Besonderes Interesse können die Gedenktafeln auf sich ziehen, die nach dem 2. Weltkrieg unter der Orgelempore angeordnet worden sind. Auf der Rückwand der Kirche finden sich 172 Namen von Gefallenen des 1. Weltkrieges in Stein verzeichnet. An der Südwand stehen 195 Namen der im 2. Weltkrieg getöteten Gemeindeglieder geschrieben, davon 43 durch Bomben. Unter ihnen befindet sich Rudolf Stapenhorst, der langjährige Oberbürgermeister sowie von 1897-1906 Repräsentant der Gemeinde und von 1906-1933 Presbyter, und - seine Frau. Überraschenderweise sind Namen von Soldaten, aber auch von Zivilisten und eben auch von 20 Frauen an der Südwand aufgeschrieben. Insofern scheinen der Stahlhelm über den Namen sowie die Worte "Starben für Volk und Vaterland" und das Eiserne Kreuz darunter deplaziert. Ein Wandel in der Erinnerung an Kriegstote deutet sich an: Bis zum 1. Weltkrieg waren dies fast nur Soldaten, die im Kampf Mann gegen Mann ums Leben kamen. Durch die Technisierung des Kriegs werden zunehmend Zivilisten Opfer militärischer Gewalt. Gegenüber auf der Nordseite befinden sich fünf kleinere Gedenktafeln, die ursprünglich auf die ganze Kirche verteilt waren. Vier sind Gefallenen der Kriege gegen Frankreich und Dänemark 1813/15, 1864/66 und 1870/71 gewidmet sowie eine Tafel für den Reiter Alfred Tiemann, der am 7. Juli 1905 im damaligen Deutsch-Südwest-Afrika "für Kaiser und Reich" gefallen sei. Am 22. April 1884 geboren, in dieser Kirche am 8. April 1900 konfirmiert, stand er im Dienst des großmannssüchtigen deutschen Kaisers und seines völkermordenden Generals Lothar von Trotha und wurde auf Pferdewache von den Nama Issak Witboi und Elias bei Maltahöhe getötet.

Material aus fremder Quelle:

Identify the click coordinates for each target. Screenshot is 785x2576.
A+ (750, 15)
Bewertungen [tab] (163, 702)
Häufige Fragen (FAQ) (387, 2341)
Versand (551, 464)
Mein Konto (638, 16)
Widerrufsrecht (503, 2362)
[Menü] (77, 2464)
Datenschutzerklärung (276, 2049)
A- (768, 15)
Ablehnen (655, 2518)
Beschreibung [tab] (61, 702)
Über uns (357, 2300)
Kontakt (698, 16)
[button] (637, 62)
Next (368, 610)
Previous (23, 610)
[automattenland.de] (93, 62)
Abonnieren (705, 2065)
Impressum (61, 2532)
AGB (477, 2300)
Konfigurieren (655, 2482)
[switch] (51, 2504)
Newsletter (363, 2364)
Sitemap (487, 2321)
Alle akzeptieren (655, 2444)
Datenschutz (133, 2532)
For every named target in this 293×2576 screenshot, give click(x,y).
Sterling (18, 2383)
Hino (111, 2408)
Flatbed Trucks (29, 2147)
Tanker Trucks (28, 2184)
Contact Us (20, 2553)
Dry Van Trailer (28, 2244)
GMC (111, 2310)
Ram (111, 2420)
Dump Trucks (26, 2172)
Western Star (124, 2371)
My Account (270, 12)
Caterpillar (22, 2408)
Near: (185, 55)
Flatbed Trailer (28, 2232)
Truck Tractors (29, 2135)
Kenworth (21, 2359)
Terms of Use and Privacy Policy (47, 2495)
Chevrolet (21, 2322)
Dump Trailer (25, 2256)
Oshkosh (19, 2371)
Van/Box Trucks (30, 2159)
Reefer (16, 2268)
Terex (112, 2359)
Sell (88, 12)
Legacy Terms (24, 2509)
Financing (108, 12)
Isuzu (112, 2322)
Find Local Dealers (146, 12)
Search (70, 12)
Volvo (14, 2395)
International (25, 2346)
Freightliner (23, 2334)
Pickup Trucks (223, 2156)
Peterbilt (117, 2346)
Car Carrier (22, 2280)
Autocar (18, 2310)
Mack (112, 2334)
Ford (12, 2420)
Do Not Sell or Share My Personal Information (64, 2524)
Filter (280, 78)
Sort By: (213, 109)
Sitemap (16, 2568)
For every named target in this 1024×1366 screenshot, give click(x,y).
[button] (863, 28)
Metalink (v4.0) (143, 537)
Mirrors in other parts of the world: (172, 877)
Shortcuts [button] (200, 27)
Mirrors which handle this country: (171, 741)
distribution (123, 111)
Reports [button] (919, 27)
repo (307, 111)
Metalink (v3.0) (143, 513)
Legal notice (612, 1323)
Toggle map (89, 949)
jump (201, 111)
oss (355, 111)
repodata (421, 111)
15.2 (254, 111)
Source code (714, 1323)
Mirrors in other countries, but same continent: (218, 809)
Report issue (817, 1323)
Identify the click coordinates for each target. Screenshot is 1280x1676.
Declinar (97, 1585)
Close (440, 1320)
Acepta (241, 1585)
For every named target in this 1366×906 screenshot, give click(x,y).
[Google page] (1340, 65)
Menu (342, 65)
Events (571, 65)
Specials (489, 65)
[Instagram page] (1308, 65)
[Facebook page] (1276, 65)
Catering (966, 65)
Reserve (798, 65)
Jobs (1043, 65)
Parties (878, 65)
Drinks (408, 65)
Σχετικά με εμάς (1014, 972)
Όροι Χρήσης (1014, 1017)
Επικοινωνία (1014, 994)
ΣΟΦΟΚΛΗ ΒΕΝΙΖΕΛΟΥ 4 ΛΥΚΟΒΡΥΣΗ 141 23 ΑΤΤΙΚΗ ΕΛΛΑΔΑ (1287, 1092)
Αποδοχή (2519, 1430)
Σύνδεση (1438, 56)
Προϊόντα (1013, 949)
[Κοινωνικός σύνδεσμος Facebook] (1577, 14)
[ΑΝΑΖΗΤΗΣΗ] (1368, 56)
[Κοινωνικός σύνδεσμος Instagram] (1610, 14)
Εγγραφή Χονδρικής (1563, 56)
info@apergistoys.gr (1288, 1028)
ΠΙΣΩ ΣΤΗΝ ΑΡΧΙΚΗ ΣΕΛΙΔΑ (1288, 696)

Nachdenklich gestimmt müssen die vier Stufen zum Turmausgang überwunden werden, um draußen in der Gegenwart anzukommen. Vielleicht ist der Geist der Süstern über die Jahrhunderte hinweg noch lebendig und leitet auch moderne Menschen an, den christlichen Glauben in der Welt heute zu leben und an diesem Ort die Ausrichtung und Kraft dazu zu beziehen.